→ Given request
Copy out word for word the part of the rows that opens with the line containing "This screenshot has height=812, width=1501." and closes with the line containing "This screenshot has width=1397, height=868.", keeping both of those lines.

Stored dataset items:
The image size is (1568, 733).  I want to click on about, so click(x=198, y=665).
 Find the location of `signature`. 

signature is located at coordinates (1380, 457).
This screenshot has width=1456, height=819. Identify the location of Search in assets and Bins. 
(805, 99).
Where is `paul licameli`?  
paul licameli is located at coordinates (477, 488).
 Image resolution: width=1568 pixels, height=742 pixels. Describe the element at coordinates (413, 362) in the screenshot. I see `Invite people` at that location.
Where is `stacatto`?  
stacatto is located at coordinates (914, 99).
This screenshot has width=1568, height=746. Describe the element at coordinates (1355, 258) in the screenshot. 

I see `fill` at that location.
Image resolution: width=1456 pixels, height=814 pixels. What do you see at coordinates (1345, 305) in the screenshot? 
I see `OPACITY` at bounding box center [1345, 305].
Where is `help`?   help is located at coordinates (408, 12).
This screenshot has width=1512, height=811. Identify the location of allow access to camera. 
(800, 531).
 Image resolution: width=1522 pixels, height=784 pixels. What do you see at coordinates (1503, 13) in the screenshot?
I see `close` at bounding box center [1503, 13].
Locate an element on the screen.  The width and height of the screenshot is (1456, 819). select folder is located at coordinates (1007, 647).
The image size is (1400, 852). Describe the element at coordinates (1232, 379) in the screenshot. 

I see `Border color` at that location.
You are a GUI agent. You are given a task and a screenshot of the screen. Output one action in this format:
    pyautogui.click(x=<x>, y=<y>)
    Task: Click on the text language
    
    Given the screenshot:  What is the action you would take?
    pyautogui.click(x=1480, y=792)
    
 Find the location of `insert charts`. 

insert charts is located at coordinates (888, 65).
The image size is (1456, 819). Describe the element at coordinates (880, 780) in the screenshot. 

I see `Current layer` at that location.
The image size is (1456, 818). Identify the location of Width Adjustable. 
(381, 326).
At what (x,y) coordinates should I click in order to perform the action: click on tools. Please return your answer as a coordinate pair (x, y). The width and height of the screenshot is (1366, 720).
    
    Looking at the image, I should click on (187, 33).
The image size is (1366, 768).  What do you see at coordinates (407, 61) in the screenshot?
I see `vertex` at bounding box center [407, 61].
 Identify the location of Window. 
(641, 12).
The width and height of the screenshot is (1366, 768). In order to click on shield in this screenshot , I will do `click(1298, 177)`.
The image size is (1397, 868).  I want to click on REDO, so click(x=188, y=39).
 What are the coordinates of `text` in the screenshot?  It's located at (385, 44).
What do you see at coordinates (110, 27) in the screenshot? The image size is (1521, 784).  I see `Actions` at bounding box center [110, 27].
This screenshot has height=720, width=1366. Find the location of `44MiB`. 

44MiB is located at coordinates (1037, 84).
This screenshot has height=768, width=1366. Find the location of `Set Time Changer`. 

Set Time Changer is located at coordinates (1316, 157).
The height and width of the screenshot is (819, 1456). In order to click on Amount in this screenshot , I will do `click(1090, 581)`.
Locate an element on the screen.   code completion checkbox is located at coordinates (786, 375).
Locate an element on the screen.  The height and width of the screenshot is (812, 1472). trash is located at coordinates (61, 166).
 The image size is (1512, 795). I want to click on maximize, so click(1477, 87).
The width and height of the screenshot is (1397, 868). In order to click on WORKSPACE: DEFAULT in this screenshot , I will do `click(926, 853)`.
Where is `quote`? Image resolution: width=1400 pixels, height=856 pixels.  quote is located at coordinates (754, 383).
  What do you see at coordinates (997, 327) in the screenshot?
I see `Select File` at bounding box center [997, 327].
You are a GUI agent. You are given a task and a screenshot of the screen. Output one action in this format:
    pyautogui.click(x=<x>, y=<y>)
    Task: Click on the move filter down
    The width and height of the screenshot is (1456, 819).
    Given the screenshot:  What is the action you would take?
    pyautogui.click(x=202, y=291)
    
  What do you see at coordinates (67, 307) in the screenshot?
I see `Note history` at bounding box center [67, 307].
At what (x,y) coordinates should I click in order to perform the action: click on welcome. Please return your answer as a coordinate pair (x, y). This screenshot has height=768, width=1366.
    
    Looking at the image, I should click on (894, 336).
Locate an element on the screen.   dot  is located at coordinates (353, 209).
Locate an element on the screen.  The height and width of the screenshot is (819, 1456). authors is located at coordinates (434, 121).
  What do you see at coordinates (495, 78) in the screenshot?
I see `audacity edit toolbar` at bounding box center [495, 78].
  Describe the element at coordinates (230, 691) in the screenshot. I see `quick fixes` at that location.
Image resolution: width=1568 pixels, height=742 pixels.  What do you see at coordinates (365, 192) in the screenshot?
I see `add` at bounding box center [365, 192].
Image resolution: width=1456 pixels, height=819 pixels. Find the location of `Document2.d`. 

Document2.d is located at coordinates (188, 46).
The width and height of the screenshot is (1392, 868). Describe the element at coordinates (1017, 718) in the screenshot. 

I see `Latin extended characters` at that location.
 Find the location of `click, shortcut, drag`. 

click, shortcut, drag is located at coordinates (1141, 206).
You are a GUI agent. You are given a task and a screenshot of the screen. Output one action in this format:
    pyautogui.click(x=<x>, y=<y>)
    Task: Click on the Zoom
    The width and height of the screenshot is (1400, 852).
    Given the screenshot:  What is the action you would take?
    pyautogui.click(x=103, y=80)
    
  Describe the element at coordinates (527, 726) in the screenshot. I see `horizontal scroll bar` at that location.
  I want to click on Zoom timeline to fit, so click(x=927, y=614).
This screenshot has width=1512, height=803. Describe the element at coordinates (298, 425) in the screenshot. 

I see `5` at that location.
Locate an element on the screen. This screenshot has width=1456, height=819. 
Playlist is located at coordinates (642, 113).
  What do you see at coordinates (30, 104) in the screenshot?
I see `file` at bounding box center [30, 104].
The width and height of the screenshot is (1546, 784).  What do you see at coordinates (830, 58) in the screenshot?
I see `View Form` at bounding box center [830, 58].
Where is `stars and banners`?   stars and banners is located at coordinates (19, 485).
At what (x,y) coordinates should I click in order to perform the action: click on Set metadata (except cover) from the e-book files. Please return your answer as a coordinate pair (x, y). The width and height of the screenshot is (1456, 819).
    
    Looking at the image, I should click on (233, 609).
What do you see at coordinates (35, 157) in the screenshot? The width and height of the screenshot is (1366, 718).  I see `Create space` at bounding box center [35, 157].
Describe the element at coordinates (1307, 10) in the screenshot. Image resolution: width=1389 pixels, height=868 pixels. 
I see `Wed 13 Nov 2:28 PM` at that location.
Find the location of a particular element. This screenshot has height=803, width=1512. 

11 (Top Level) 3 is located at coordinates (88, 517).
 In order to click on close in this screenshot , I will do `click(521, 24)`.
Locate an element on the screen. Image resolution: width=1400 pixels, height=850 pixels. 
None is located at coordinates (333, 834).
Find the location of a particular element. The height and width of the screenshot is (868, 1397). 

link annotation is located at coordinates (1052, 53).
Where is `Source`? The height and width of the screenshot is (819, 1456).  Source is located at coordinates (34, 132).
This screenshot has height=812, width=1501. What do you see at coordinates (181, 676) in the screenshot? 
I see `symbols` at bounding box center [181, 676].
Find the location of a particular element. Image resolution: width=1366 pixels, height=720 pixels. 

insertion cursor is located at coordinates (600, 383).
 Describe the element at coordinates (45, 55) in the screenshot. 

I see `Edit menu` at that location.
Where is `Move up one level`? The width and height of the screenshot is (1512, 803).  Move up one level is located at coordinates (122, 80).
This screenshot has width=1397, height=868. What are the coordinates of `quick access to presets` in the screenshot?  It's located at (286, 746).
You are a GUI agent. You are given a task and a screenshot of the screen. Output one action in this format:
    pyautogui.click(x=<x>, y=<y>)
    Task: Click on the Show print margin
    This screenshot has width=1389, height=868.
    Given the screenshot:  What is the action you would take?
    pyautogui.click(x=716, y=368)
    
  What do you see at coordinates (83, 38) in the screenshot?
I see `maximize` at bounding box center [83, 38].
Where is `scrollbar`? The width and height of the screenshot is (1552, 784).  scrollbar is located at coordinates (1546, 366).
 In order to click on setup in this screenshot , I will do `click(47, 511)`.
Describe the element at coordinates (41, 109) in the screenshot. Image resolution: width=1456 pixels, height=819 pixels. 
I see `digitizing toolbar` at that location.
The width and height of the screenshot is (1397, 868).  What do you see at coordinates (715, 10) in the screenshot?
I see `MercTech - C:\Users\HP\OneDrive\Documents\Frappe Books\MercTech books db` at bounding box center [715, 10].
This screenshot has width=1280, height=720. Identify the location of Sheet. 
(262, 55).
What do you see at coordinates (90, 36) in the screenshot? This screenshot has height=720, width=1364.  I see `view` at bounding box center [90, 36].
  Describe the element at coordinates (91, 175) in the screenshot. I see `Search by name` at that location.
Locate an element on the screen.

→ Written answer
This screenshot has height=812, width=1501. What do you see at coordinates (181, 676) in the screenshot? 
I see `symbols` at bounding box center [181, 676].
Find the location of a particular element. Image resolution: width=1366 pixels, height=720 pixels. 

insertion cursor is located at coordinates (600, 383).
 Describe the element at coordinates (45, 55) in the screenshot. 

I see `Edit menu` at that location.
Where is `Move up one level`? The width and height of the screenshot is (1512, 803).  Move up one level is located at coordinates (122, 80).
This screenshot has width=1397, height=868. What are the coordinates of `quick access to presets` in the screenshot?  It's located at (286, 746).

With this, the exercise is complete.